The EU hasn’t broken up any monopolies yet, but it has made some strong antitrust rulings against the internet giants. At least one of them was followed by rather defiant behavior by Google: The remedy it implemented after being fined for using its search dominance against competing shopping comparison engines has done nothing to fix the situation. According to EU competition rules, breaking up a company is possible “where there is a substantial risk of a lasting or repeated infringement that derives from the very structure of the undertaking.” That’s an adequate description of Google’s intrinsic power in comparison shopping.
In Facebook’s case, too, if EU authorities link its compulsive data-gathering to its monopoly power, as the German antitrust regulator recently did, no remedy but dismemberment will make much sense. The European Commission is also investigating Amazon for the same alleged sin that Warren, a contender for the Democratic presidential nomination, wants to address: serving both as a platform and as a seller on it. Again, it’s hard to come up with a remedy other than making Amazon choose between the two roles and offloading assets related to the other.
The third reason Europe is better positioned than the US to disband the tech monopolies is that they have less lobbying power in Brussels than in Washington. Google is the only one of these companies represented in the top 25 of the European Union’s lobbying spenders with a budget of up to $6.25 million. In the US, Google parent Alphabet, Amazon, and Facebook are all in the top 20 with combined spending of almost $48 million. Even President Warren would be hard put to push through the new legislation she wants, which would break the companies into strictly regulated “utility platforms” and all other operations, or to force the toughest possible application of existing competition law to them.
European politicians are aware of the EU’s potential in fighting the US tech invasion. Back in 2014, the European Parliament adopted a nonbinding resolution calling on the European Commission to “consider proposals with the aim of unbundling search engines from other commercial services.” And it voted again last year to approve a report calling for the break-up of Google. Although the parliament has no power to order such action, its persistence shows that resentment against the US companies’ dominance of the internet has been simmering for years.
Last year, when Facebook Chief Executive Officer Mark Zuckerberg faced the European Parliament, a German member, Manfred Weber, said it was “time to discuss breaking up Facebook’s monopoly, because it’s already too much power in only one hand.” he asked Zuckerberg to convince him otherwise, and he clearly wasn’t satisfied with Zuckerberg’s assurances that Facebook had plenty of competitors. Weber isn’t just some MEP: He’s the leading candidate to head up the commission later this year, enjoying the support of the biggest party in parliament and of the German government. As commission president, Weber could, if he chose, move resolutely toward a breakup of the internet giants.

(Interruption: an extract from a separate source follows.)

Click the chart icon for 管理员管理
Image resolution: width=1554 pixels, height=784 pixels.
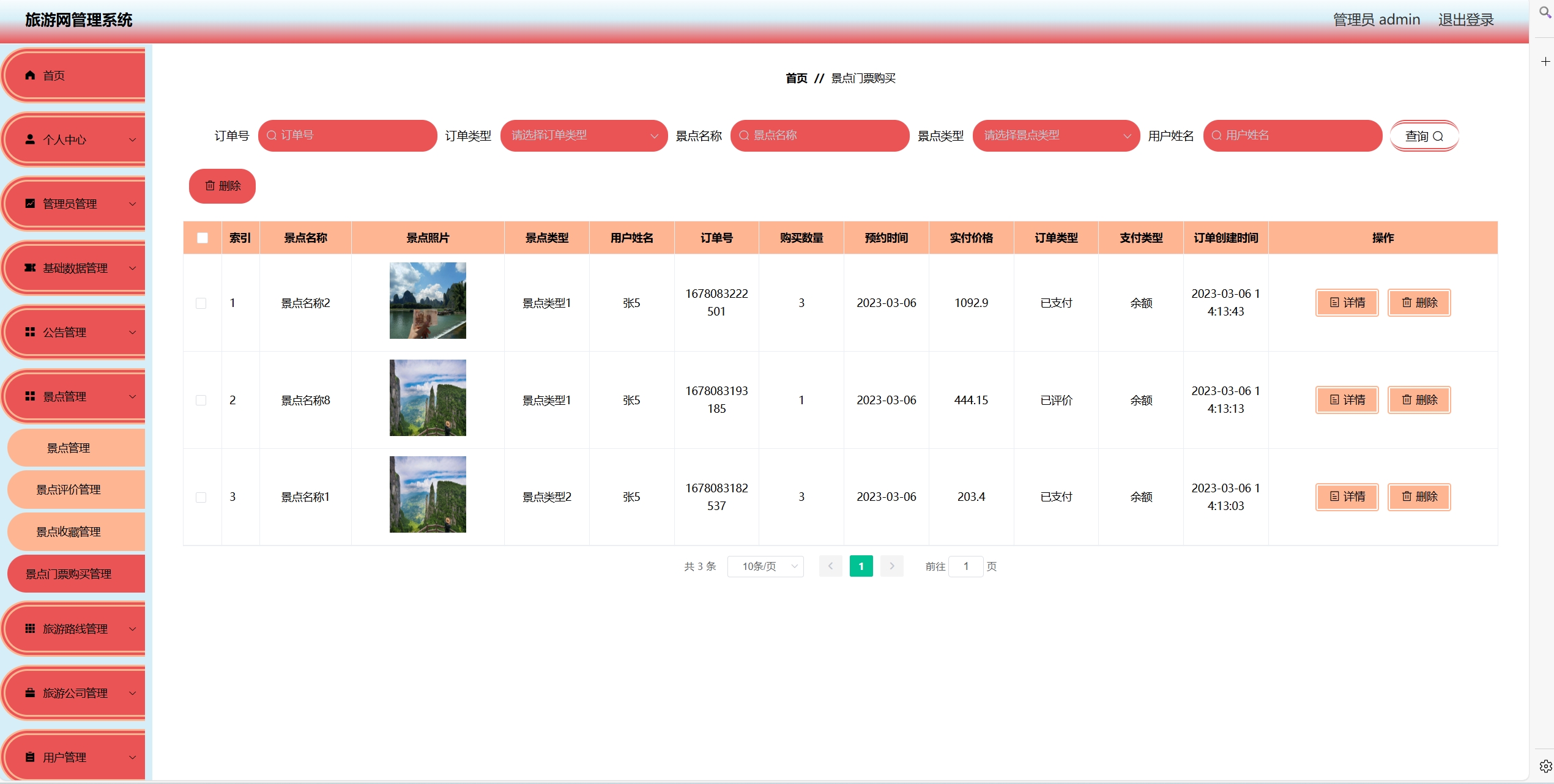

The current EU competition commissioner, Margrethe Vestager, however, has strong reasons for discouraging all talk of dismemberment, and in an interview with Recode’s Kara Swisher last week argued that milder remedies can do the job — even though she must know how ineffective they’ve been so far. If the EU orders the unbundling of companies at the core of US economic dominance and soft power influence, many in Washington, and President Donald Trump first among them, will see that almost as an act of war. The EU will suffer the economic consequences, with punitive tariffs on European cars as just one likely response.

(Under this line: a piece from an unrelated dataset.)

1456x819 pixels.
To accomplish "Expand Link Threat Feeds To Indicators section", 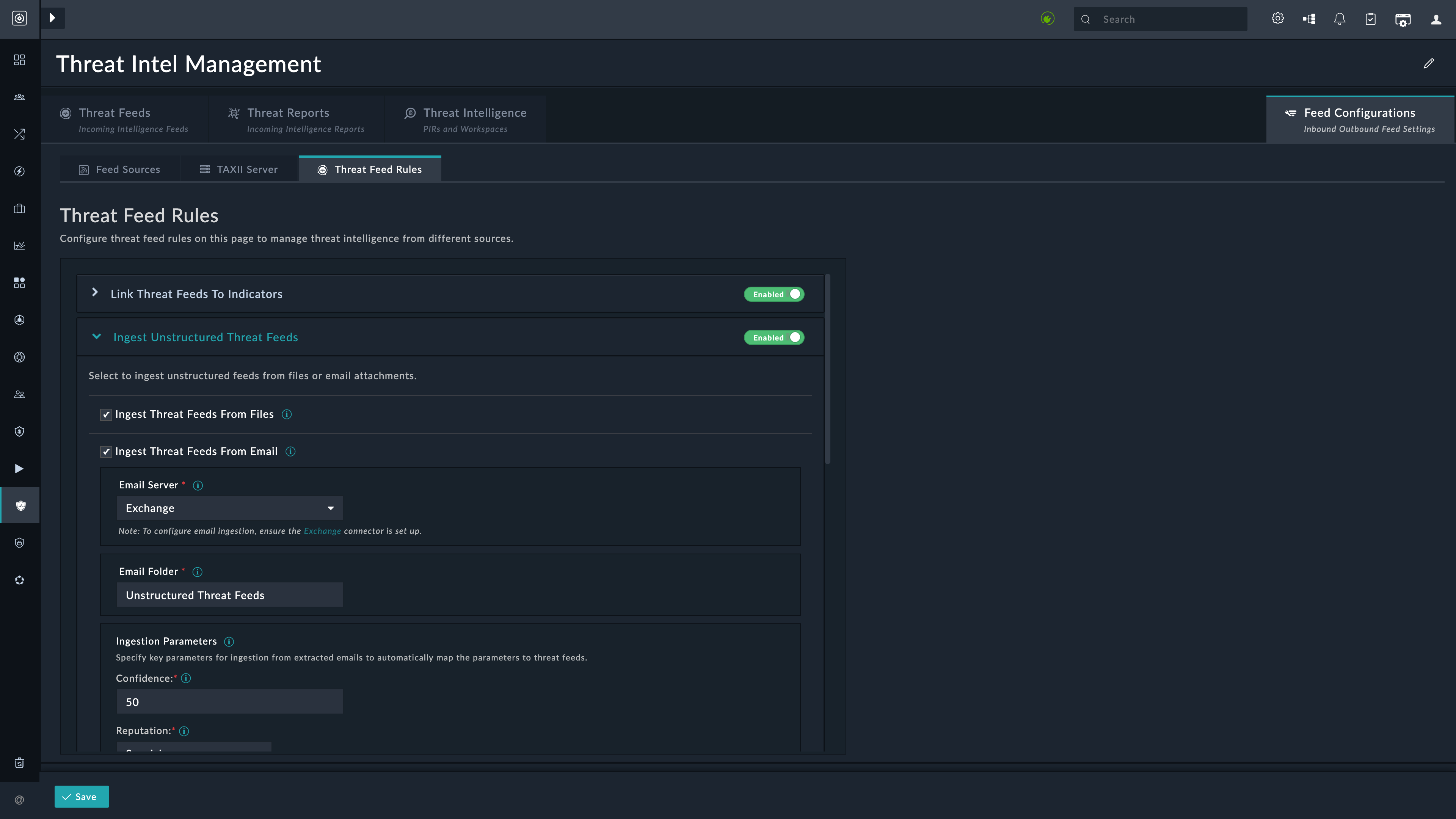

For the US, breaking up the dominant internet players would mean voluntarily giving up the power that Europe is fearful of trying to take away. If the home country attacks Amazon, Facebook and Google as abusive monopolies, they’ll be fair game elsewhere in the world, too. They’ll have fewer opportunities to fund innovation, Chinese companies will get an edge in international competition, the stock market will react unfavorably — the string of ugly consequences for the US is easy to predict. Would even President Warren set it off? I find it highly unlikely, if only because Europeans back down even before a weaker threat.